Kapitel XXXVII.
De aruspigia
oder
Von der Weissagung aus dem Vogelgeschrei

[144] Die Weissagung aber, welche aus dem Vogelflug und Vogelgeschrei herkommet, hat viel Species und Orden, und ist diese Kunst vor alters in grosser Estime gehalten worden, auch so, dass ohne derselben nichts, sowohl in publicis als privatis hat glücklich können vollbracht werden. Es ist eine uralte Kunst, wie Pomponius Laetus uns berichtet, und von den Chaldäern auf die Griechen gebracht, bei welchen Amphiaraus, Tyresias, der eine Mopsus und Calchas für die besten Wahrsager sind gehalten worden. Von den Griechen ist sie hernach auf die Etrusker und sofort auf die Latiner kommen, und ist Romulus selbsten dergleichen Wahrsager gewesen und hat den Magistrat gelehret, wie sie mit den Auguriis oder solchen Wahrsagungen sollten umgehen; auch bezeuget Dionysius, dass diese Art zu weissagen eine alte Kunst gewesen sei der Aboriginer, und dass Ascanius, ehe er sich mit dem Mezentio in eine Schlacht einliess, dieses Wahrsagungsmittel ergriffen hätte, und nachdem es glückselig[144] gefunden, so habe er mit dem Feind geschlagen und denselben überwunden.
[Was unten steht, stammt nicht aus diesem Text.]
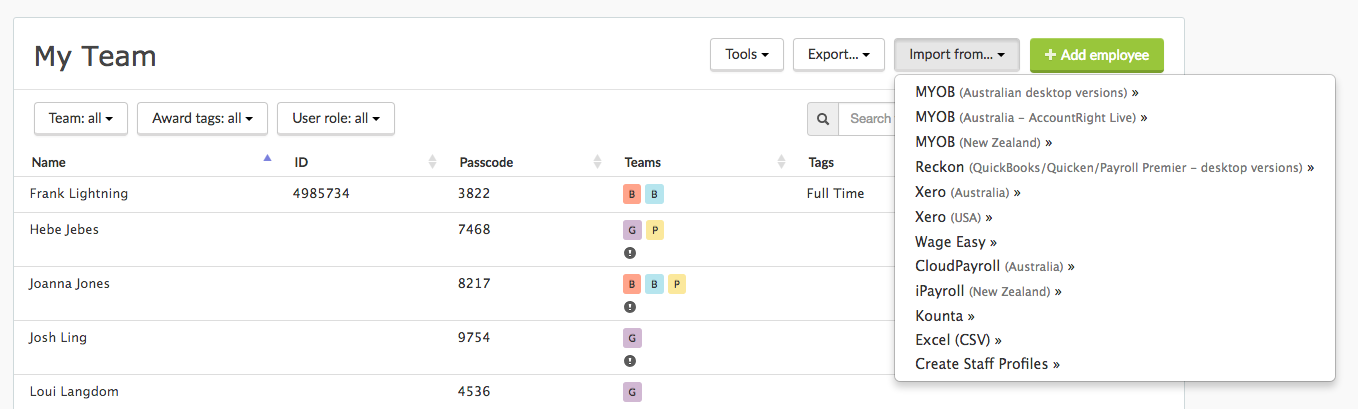Sort by ID column arrows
Endlich haben auch diesem nachgefolget die Phrygii, Pisidae, Cilices, Arabes, Umbri, Thusci und viel andere Völker. Die Lazedämonier haben auch ihren Königen dergleichen Wahrsager zu einem Rat an die Seite geordnet und die Römer ein ganzes Kollegium von solchen Leuten konstituieret. Dieser Kunst haben beigepflichtet diejenigen, welche gelehret, dass oben aus den himmlischen Corporibus etliche Lichter der Wahrsagungen über alle Tiere unten auf Erden kämen, und die gleichsam gewisse Signa und Anzeigungen wären, welche wir hernachmals aus des Menschen oder eines Tieres Bewegung, Gestalt, Tritte, Flug, Stimme, Speise, Farbe und Ton erkennen, und den Ausgang wissen könnten, welche durch ein heimlich Wesen oder sonderbare Vereinigung mit dem Himmlischen, dadurch sie ihre Kräfte bekommen, miteinander übereinkommen, also, dass man dadurch alles zuvor wissen und wahrsagen kann, was die himmlischen Corpora haben in Willen gehabt zu tun.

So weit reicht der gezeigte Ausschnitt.